KUTIPAN TERPILIH -
══════

YLKI: Penyederhanaan Golongan Pelanggan Listrik Bebani Konsumen
Pertama, benar bahwa rupiah per kWh-nya sama dan tanpa abonemen, tetapi pemerintah menggunakan formula baru yakni pemakaian minimal.
Editor: Choirul Arifin
TRIBUNNEWS.COM, JAKARTA - Rencana kebijakan Kementerian Energi dan Sumber Daya Mineral (ESDM) yang akan menyederhanakan sistem tarif listrik dengan daya minimal 5.500 Volt Ampere (VA) membuat masyarakat konsumen listrik mengalami kebingungan.
Ketua Pengurus Harian YLKI, Tulus Abadi mengatakan, konsumen khawatir dengan sistem tarif baru itu lantaran bisa membuat tagihan tarif listrik melambung. Meskipun, Kementerian ESDM dan bahkan PT PLN (Persero) menjamin bahwa kebijakan ini bukan merupakan kenaikan tarif.
"Namun jaminan itu masih sangat meragukan jika dilihat dari beberapa indikator," terangnya melalui siaran persnya, Kamis (16/11/2017).

══════

Data yang Dihimpun:
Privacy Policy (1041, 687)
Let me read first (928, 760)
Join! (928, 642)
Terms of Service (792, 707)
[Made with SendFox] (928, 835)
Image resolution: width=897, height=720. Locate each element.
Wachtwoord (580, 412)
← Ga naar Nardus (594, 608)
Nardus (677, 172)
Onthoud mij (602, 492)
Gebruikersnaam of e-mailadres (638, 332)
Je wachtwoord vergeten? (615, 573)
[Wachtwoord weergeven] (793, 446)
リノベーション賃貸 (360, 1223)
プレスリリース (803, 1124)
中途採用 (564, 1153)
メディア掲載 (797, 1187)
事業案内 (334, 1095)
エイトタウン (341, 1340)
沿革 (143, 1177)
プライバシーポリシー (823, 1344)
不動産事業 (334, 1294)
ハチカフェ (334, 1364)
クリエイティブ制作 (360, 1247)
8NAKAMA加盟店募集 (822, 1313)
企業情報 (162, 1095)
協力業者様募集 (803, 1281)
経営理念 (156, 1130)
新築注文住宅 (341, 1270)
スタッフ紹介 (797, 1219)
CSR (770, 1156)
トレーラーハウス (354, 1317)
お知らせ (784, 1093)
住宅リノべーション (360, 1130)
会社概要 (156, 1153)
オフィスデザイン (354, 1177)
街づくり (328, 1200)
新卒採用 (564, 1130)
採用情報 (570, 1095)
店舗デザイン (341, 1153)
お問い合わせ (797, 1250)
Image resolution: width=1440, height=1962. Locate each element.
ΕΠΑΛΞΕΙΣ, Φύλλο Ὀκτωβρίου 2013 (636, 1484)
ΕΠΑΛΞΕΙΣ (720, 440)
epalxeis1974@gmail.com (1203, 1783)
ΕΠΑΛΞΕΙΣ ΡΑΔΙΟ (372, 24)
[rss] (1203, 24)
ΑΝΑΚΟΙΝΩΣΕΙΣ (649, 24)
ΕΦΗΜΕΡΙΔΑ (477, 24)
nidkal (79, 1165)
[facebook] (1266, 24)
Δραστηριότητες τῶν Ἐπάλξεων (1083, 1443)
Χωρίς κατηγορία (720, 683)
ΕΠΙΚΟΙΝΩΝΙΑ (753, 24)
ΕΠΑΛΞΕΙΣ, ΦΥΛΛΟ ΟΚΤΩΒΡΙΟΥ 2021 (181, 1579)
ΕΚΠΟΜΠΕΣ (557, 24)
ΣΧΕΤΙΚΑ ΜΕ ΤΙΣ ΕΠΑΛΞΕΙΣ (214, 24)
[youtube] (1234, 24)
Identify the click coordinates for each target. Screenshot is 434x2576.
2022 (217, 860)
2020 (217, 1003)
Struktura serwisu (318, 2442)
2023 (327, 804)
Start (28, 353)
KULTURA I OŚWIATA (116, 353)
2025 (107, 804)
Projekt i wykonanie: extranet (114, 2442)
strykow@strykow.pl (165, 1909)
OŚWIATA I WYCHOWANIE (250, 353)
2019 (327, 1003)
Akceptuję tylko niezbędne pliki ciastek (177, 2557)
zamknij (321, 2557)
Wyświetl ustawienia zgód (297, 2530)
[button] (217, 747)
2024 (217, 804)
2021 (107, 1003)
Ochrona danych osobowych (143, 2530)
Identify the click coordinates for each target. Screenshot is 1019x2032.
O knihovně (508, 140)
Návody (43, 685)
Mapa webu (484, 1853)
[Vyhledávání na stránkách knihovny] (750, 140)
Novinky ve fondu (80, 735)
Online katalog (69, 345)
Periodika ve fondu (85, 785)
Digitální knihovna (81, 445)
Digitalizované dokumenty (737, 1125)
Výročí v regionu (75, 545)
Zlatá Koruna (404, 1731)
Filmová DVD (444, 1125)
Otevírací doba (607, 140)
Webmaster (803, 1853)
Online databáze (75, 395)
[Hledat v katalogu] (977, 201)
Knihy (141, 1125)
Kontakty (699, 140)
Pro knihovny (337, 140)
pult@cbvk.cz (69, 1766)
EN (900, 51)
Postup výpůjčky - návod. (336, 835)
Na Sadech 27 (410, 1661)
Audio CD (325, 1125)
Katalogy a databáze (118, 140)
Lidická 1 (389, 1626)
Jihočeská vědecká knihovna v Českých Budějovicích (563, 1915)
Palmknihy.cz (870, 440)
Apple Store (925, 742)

══════

DAFTAR TUGAS -
1. Tuliskan kembali bagian kutipan berita tarif listrik di atas tanpa perubahan apa pun, mulai dari "Editor: Choirul Arifin" sampai dengan "merupakan kenaikan tarif.".
2. Sebutkan semua kementerian, organisasi, dan perusahaan yang disebut dalam kutipan berita tarif listrik di atas, kecuali media penerbit berita tersebut.
Baris-baris data tersebut tidak berkaitan dengan kutipan di atas.

JAWABAN TIAP TUGAS -
1.
Editor: Choirul Arifin
TRIBUNNEWS.COM, JAKARTA - Rencana kebijakan Kementerian Energi dan Sumber Daya Mineral (ESDM) yang akan menyederhanakan sistem tarif listrik dengan daya minimal 5.500 Volt Ampere (VA) membuat masyarakat konsumen listrik mengalami kebingungan.
Ketua Pengurus Harian YLKI, Tulus Abadi mengatakan, konsumen khawatir dengan sistem tarif baru itu lantaran bisa membuat tagihan tarif listrik melambung. Meskipun, Kementerian ESDM dan bahkan PT PLN (Persero) menjamin bahwa kebijakan ini bukan merupakan kenaikan tarif.

2. YLKI; Kementerian Energi dan Sumber Daya Mineral (ESDM); PT PLN (Persero)